The federal government has spent nearly $1 billion to deal with the border crisis, one President Barack Obama called an “urgent humanitarian situation” last summer. But just $14 million has gone to the Department of Education to distribute funds to schools on the frontlines of the crisis.

By law, all children, regardless of their immigration status, are entitled to an education.

“We need more space, we need more teachers, we need more social workers, we need more staff,” said Lamont Johnson, the school board president in Hempstead Union Free School District in Long Island, New York, who is calling for additional funding. “[The children] need social workers, counselors, different people to help them transition to a new environment.”

The Hempstead School District, home to about 6,700 students at 10 schools, received an average of “maybe a couple of hundred” new enrollees a year, Johnson said. However, last summer’s enrollment skyrocketed to about 1,500 new kids – most of them undocumented immigrants.

The crush of new enrollees left the district scrambling, forcing it to dip into its emergency reserves to shell out more than $6 million to hire more English as a Second Language teachers and additional staff to alleviate overcrowded classrooms. Still, it has not been enough. The average classroom in the district now has about 40 to 50 children and one teacher, Johnson said, posing a safety issue.

“I feel like the federal government, once again, and the State Department of Education, they didn’t abandon me, per se, they abandoned the children,” Johnson, a lifelong Hempstead resident, said. “They have to make it easier for the children to succeed, not more difficult. And I think they made it more difficult.”

How the local school systems nationwide are faring is one of the untold stories of the unaccompanied children’s crisis, according to Margie McHugh, Director at the Migration Policy Institute’s National Center on Immigrant Integration Policy.
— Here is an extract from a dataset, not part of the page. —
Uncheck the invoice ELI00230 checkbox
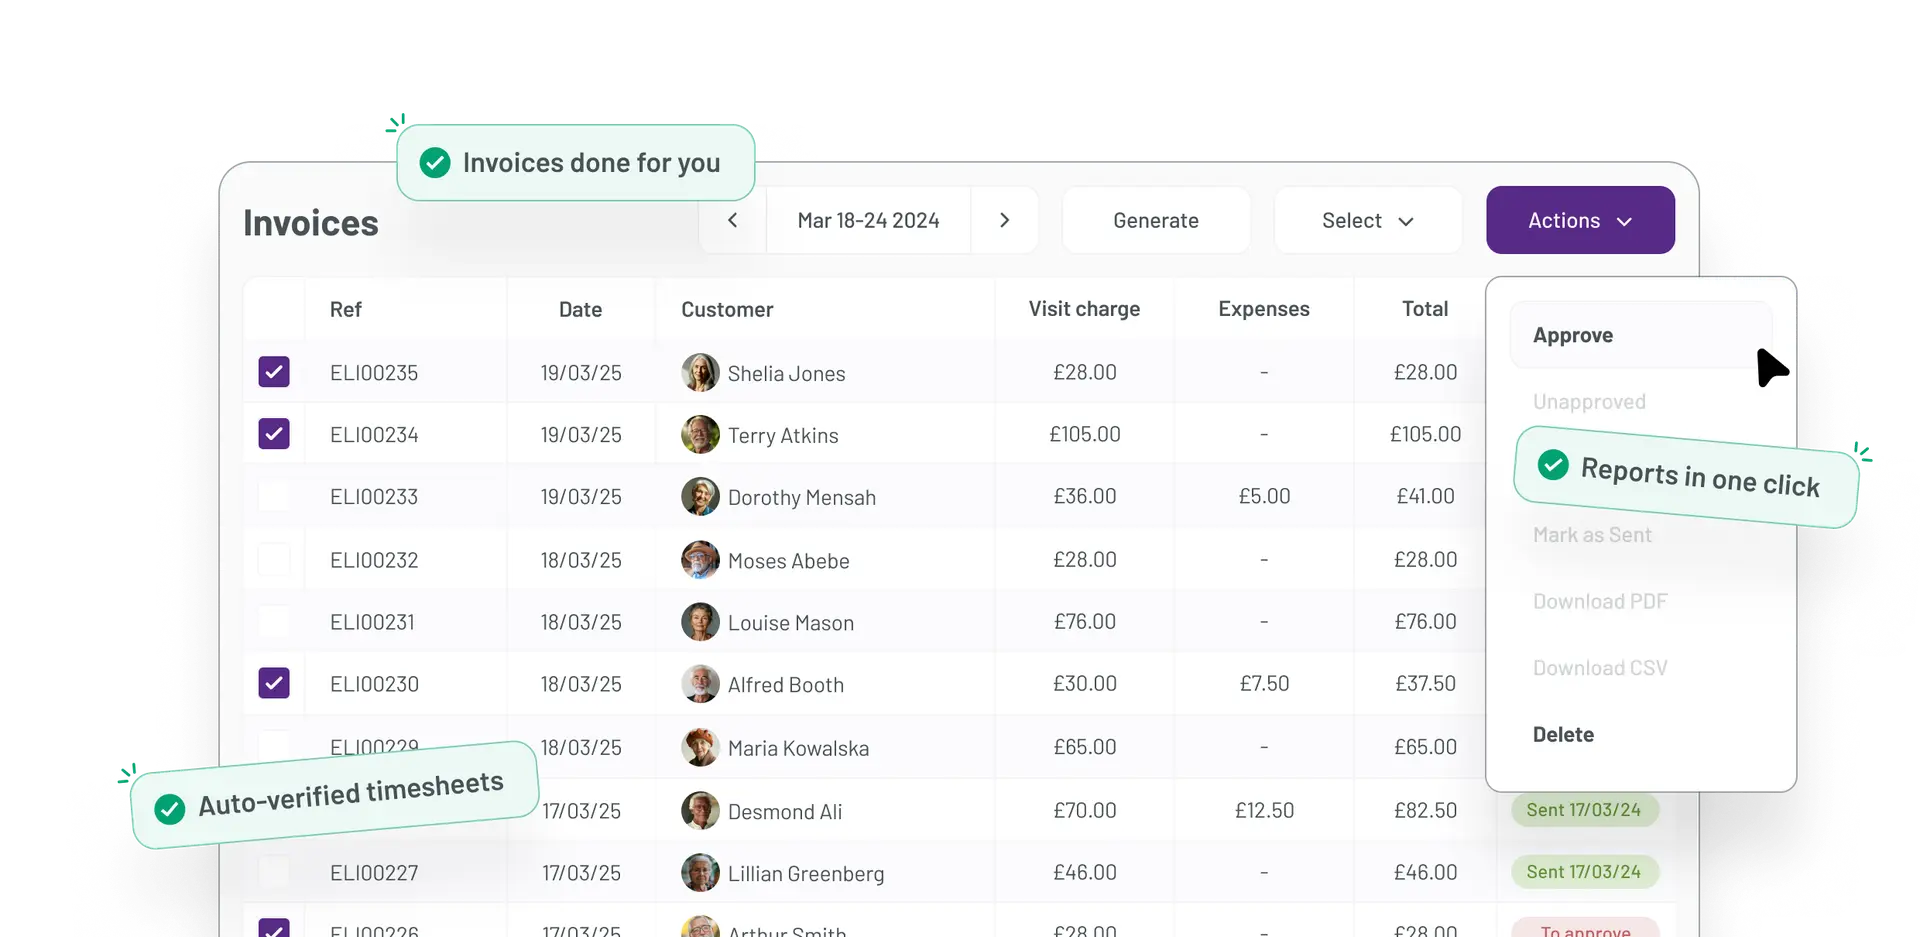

“Most of that money [the nearly billion dollars] went to the border and really trying to manage this from a migration point of view, and not thinking that all these kids are going into local school districts, they're going to be here for a good while, and it's really not fair to pass off those costs to local districts,” McHugh said.

Schools, she said, are facing two big challenges with this student population. The first is that there are a lot of mental health issues the children are dealing with that are undetected and undiagnosed. Secondly, many of these children come from school systems in their countries that are in complete disarray.

“You have to understand,” Johnson said of Hempstead’s new students, “many of the children are not even proficient in their native language, Spanish, and now we have to teach them how to speak English. That can be very difficult.”

Adding to the overwhelming pressures on schools, McHugh says, is that these students are expected to graduate on time. It’s the unrealistic expectations, especially on high school students, she said, that has led some communities to push back on educating these children.

“A lot of these school districts are thinking, ‘If I enroll this kid, it’s going to bring down a lot, it’s going to make us fail some of our accountability measures that could have an effect on housing prices,” Mchugh said. “There’s a real cascading set of effects that the districts are thinking about in terms of enrolling these kids.”

In New York State alone, 20 school districts, including Hempstead, were investigated by the state’s Attorney General, Eric T. Schneiderman, for trying to illegally stop undocumented children from enrolling in their schools. The investigation found that the districts were making illegal inquiries into the students’ or their parents’ immigration status.

The Hempstead school district, which serves a population that is about 96 percent Latino and black, was found guilty of denying or delaying the enrollment of dozens of Hispanic students, many of them unaccompanied minors. Johnson categorically denies the AG findings that the district’s policies were discriminatory.

“Our district never stereotyped anyone, discriminated against anyone,” Johnson said. “It was more about being overwhelmed by the large amount of students coming in a short period time.”

As a result, all 20 school districts agreed to new oversight policies to ensure all children are allowed to enroll.

Success stories

Experts refer to the school crisis as an uneven story because some school districts are faring better than others.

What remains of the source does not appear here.